The Gemara comments in Masekhet Berakhot (32a) that when Moshe pleaded to God on Benei Yisrael’s behalf after they worshipped the golden calf, he defended them with the claim that God in a sense facilitated the sin by showering them with gold: “This is what Moshe said before the Almighty: Master of the world! It is because of the silver and gold that You showered upon Israel until they said, ‘Enough!’ that caused them to make the calf.”
Much has been written to explain the connection between Benei Yisrael’s wealth and their desire to fashion and worship idol, but there is also another intriguing point that arises from the Gemara’s comment. The vast amounts of gold and silver in Benei Yisrael’s possession at Mount Sinai came from the Egyptians. The Torah tells of how Benei Yisrael took the Egyptians’ possessions with them as they left the country (Shemot 12:35-36), and several Midrashic sources (such as Mekhilta, Bo 13; Shir Hashirim Rabba 1:54) relate that the Egyptians decorated their chariots with gold and silver when they pursued Benei Yisrael, and these washed ashore after the Egyptians were drowned at sea. On both these occasions – the night of the Exodus, and following the miracle of the sea – Benei Yisrael accumulated vast amounts of riches. Interestingly enough, regarding both these occasions, Chazal note a clear distinction between Moshe and the rest of the people. The Mekhilta (to 13:19) tells that when Benei Yisrael left Egypt, the people were preoccupied with collecting spoils, whereas Moshe chose instead to fulfill the mitzva of retrieving Yosef’s remains so they could be brought to the Land of Israel for burial. And later (15:22), the Mekhilta comments that Moshe had to expend great efforts to convince the people to leave the shores of the Yam Suf after crossing the sea, as they wanted to stay and collect all the lavish decorations that washed ashore. Rather than stay and collect wealth, Moshe felt that the people should move on to receive the Torah at Mount Sinai.
It emerges, then, that Moshe did not participate, at least not the way the rest of the nation did, in the collection of gold and silver, and on the second occasion, he even opposed it. While it is true that God showered Benei Yisrael with wealth, they needed to take the time to collect it – something which Moshe declined to do, as he prioritized loftier goals and ideals.
Off this backdrop, Moshe’s defense of Benei Yisrael becomes truly remarkable. He pointed to the fact that they were tempted to sin by their wealth – even though he himself did not collect wealth as they did. When the people were busy collecting spoils, Moshe had his sights set upon more important matters, and yet, he accepted their decision and still viewed their wealth as a mitigating factor on the basis of which their sin could be forgiven. He opposed, or at least distanced himself from, the accumulation of gold and silver, but he did not hesitate to defend Benei Yisrael by blaming their grave mistake on their gold and silver.
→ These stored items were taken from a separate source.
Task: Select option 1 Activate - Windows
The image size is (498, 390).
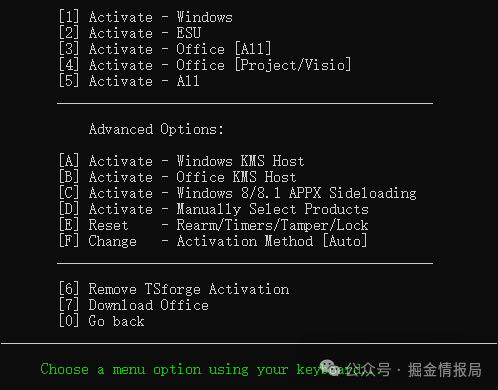Action: pos(146,17)
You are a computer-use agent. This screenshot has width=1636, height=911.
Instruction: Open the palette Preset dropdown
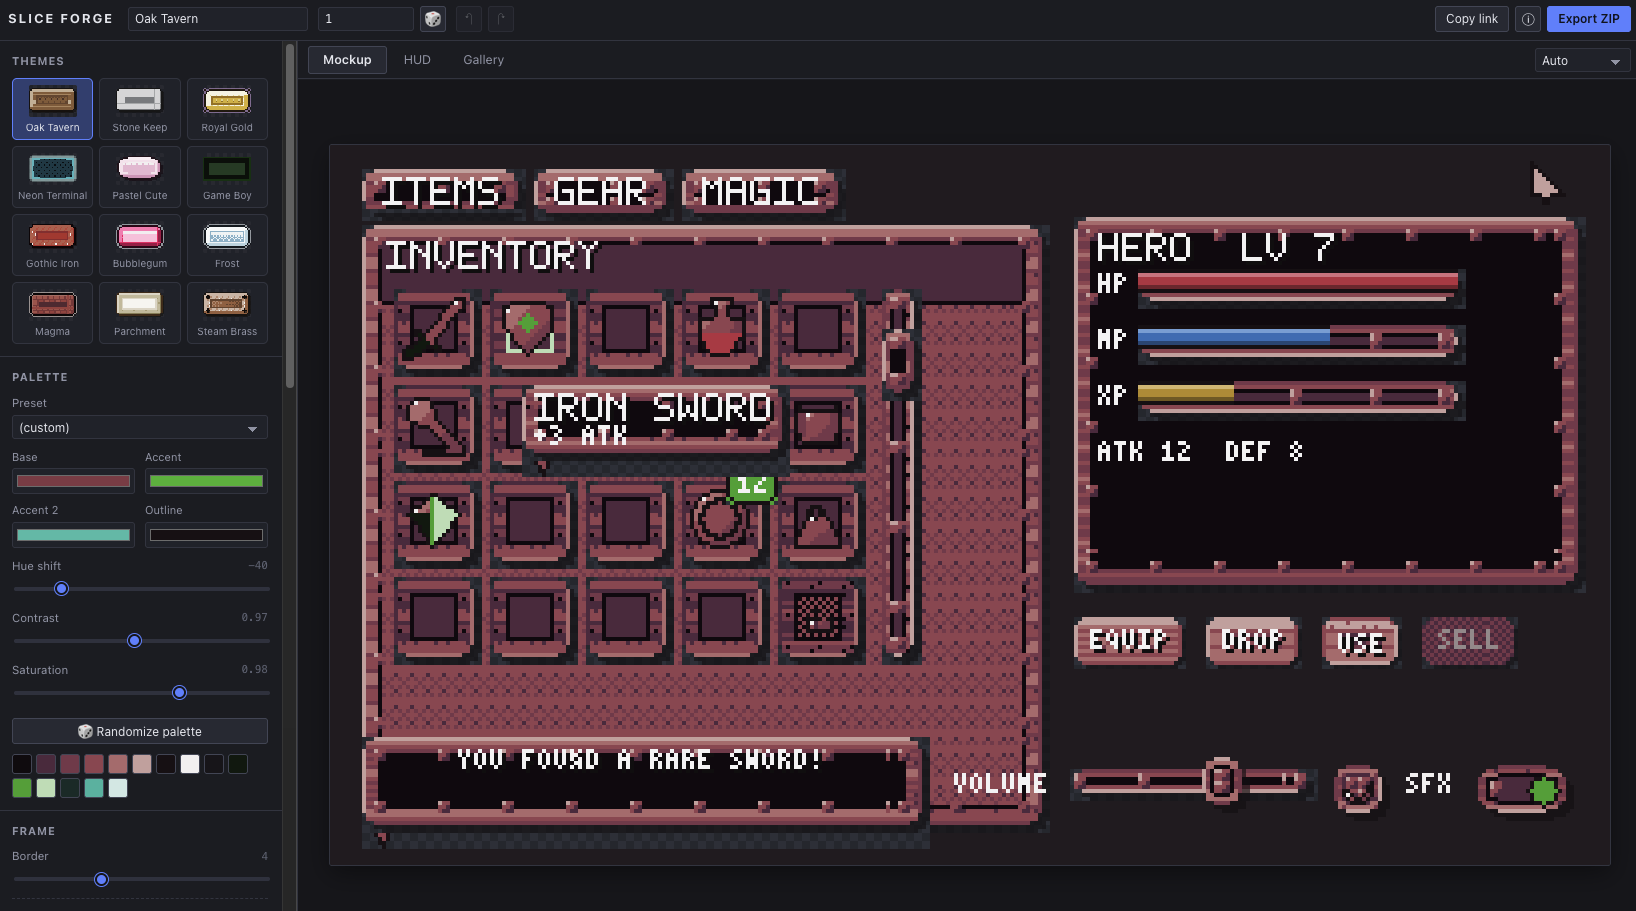(140, 428)
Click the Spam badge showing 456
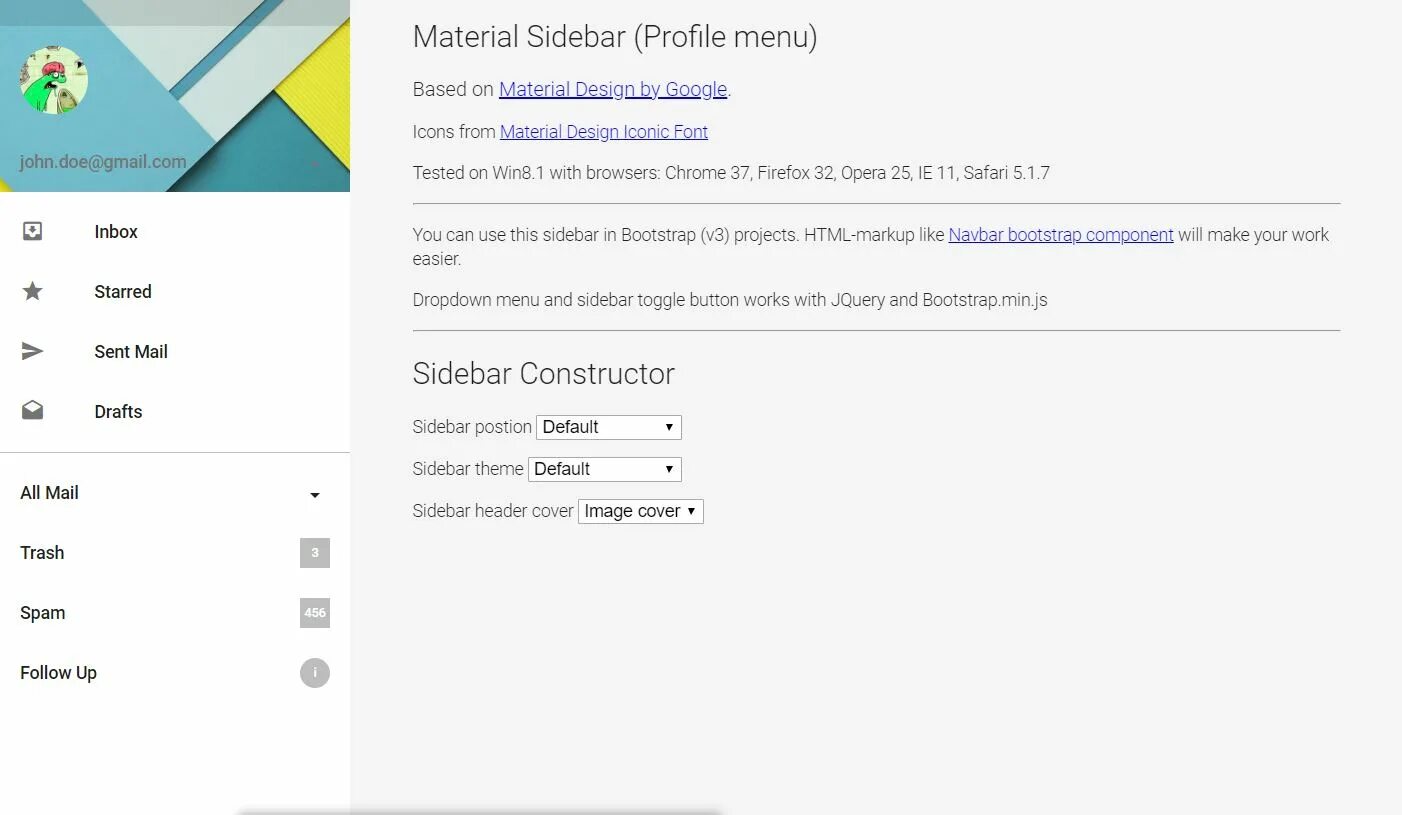 (315, 613)
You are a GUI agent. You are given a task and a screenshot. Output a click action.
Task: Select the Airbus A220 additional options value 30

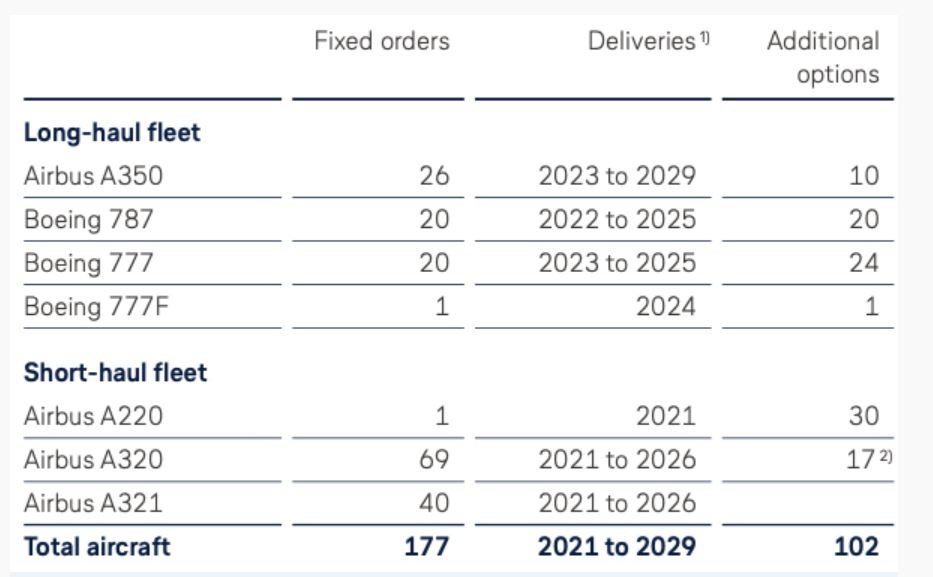(863, 416)
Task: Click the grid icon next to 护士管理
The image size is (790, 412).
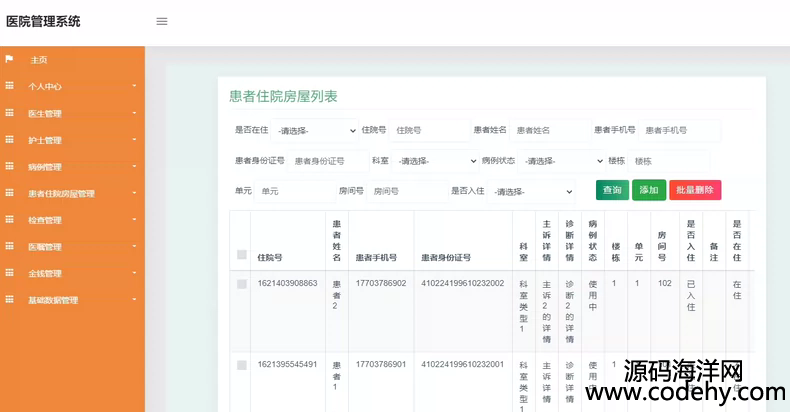Action: tap(10, 140)
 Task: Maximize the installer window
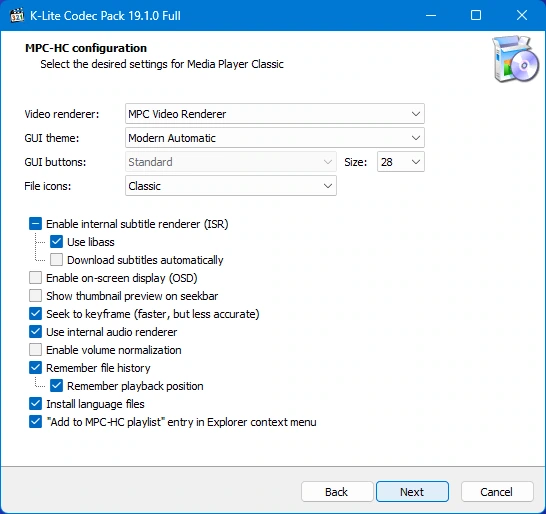point(476,15)
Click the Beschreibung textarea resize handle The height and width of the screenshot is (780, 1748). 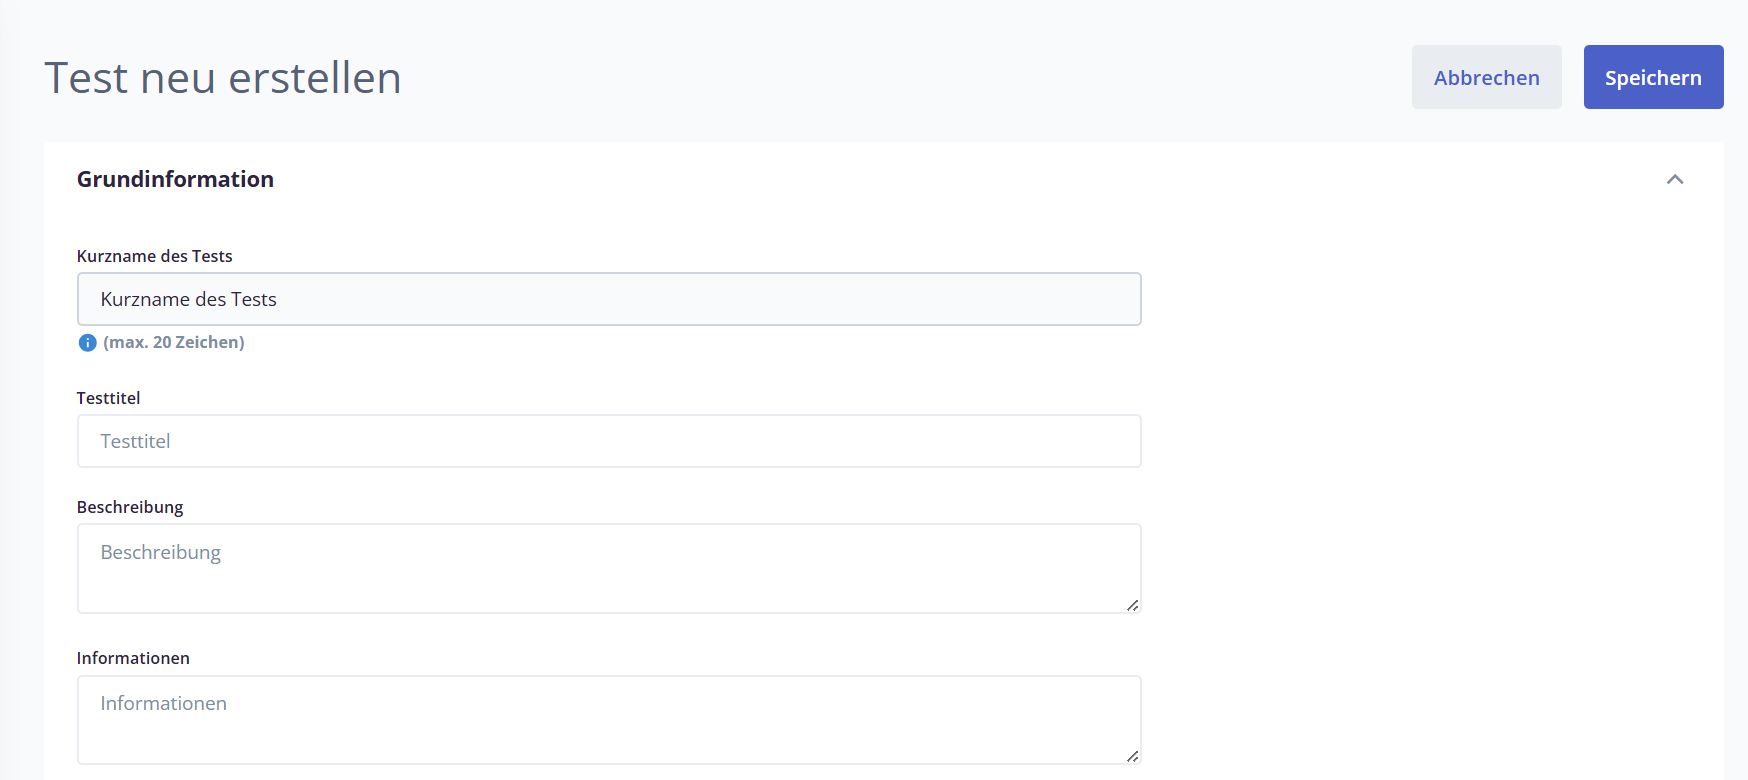pyautogui.click(x=1132, y=605)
We have much to learn from Moshe about the way we ought to relate to others who fall short of the standards that we set for ourselves and try to follow. Moshe was able to understand and evaluate Benei Yisrael on their level. He recognized that while he felt no need to collect gold and silver in Egypt or at the sea, it was natural for Benei Yisrael to do so, and it was then natural for this wealth to pose a formidable spiritual challenge which they failed to overcome. Rather than react to the people by saying, “You see, if you would have refrained from collecting spoils as I did, this would not have happened,” he instead looked upon them with sensitivity and understanding. He related to them on their level, as they were, without comparing them to himself. We can feel proud of our achievements, but we must not look disdainfully upon those who have not reached the standards to which we strive. We must follow Moshe’s example of sensitivity and favorable judgment, of going to great lengths to defend and look positively upon the people around us, rather than viewing them with condescension and a feeling of superiority.